World’s Most Endangered Big Cat May Be Coming Back From the Brink of Extinction

In 2007, the Amur leopard population dropped to just 40 adults – a dangerously low number that indicated they were on the edge of extinction.

But according to a 2014 census, the population appears to have doubled as 80 or more leopards were counted, with some even repopulating part of its historic range in China. The census was conducted over two years by federal nature reserve Land of the Leopard National Park, located on Russia’s far southeastern border shared with China. Using cameras, researchers were able to analyze and identify individual leopards.

Photo by flickrfavorites / CC BY 2.0
Photo by flickrfavorites / CC BY 2.0

The Amur leopard is a subspecies of the well-known leopard of the African savannas, who is adapted to a cold and snowy climate. It was once native to a wide range of eastern China, eastern Russia and the Korean Peninsula.

But poaching and habitat loss have drastically decreased the species’ numbers in the 20th century. By 1996, the IUCN Red List declared the Amur leopard critically endangered, as they were extinct from the Koreas, functionally extinct in China and existed in only small numbers Russia.

But this recent rise in the leopard’s numbers is a testament to Russia’s commitment over the last few years to saving the animal from extinction. In 2012, the Russian government created the Land of the Leopard National Park by combining three other smaller protected areas with a nearby unprotected land. It’s 1,011 square miles of forest habitat for Amur leopards and Siberian tigers, along with the deer and boar they prey on. Russia has also strengthened penalties for poaching.
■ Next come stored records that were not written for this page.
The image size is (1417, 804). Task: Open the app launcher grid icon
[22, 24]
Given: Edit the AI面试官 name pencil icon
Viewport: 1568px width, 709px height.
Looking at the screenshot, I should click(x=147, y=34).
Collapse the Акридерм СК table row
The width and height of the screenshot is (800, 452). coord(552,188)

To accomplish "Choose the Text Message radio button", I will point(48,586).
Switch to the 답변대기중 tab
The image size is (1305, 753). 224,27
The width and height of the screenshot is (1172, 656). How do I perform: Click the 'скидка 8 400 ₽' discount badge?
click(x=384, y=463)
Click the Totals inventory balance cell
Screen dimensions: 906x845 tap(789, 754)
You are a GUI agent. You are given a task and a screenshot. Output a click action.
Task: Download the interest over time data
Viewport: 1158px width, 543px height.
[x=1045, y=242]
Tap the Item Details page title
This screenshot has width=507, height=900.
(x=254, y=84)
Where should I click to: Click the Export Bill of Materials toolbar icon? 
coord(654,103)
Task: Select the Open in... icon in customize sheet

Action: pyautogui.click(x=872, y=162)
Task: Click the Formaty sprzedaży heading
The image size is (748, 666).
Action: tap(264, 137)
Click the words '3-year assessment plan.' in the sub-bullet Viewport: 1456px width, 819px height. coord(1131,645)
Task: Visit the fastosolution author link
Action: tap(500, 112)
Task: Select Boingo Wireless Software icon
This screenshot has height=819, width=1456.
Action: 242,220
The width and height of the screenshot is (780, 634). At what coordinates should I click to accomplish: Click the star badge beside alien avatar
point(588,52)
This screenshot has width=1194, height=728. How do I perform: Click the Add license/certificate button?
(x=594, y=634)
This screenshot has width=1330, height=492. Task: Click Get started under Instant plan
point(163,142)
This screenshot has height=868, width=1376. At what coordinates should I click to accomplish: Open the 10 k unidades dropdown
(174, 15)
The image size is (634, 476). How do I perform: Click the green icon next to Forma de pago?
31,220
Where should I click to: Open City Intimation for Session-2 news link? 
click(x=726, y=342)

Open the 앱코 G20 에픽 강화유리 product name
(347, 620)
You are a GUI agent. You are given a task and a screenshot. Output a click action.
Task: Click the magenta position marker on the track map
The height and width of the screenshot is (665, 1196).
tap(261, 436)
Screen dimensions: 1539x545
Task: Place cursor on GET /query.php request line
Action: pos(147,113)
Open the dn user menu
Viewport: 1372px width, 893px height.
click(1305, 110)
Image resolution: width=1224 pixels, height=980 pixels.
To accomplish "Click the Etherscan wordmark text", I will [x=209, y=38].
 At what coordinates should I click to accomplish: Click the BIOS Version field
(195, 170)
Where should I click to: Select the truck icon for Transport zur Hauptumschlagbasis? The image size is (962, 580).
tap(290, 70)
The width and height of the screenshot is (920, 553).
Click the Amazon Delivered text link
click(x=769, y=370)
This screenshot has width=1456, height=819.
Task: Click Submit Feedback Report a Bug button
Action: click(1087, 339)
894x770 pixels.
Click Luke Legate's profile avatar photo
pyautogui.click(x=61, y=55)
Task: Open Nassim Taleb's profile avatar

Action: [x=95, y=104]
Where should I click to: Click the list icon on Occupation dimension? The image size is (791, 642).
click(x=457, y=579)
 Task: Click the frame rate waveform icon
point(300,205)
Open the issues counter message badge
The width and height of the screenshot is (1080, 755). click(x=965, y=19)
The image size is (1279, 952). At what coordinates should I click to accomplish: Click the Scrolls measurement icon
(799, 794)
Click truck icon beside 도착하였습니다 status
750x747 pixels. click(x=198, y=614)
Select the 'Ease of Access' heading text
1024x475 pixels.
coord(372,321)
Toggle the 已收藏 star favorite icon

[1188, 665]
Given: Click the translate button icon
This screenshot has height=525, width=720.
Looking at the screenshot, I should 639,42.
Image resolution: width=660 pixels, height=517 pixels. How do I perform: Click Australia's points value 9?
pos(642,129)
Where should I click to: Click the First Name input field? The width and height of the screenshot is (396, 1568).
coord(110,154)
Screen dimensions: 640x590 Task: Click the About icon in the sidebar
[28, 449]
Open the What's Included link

Wildlife biologist collaborating with Russian scientists and conservationists in the region Jonathan Slaght says:

“There could in fact be 80, but more likely the number is a little bit less,” he said, because some leopards are likely to be moving between Russia and China and encountering the networks of camera traps on both sides of the border. What needs to happen, to evaluate that number of 80, is to join the Chinese data to the Russian data. It’s looking like both sides are willing to do one of these unified database analyses.”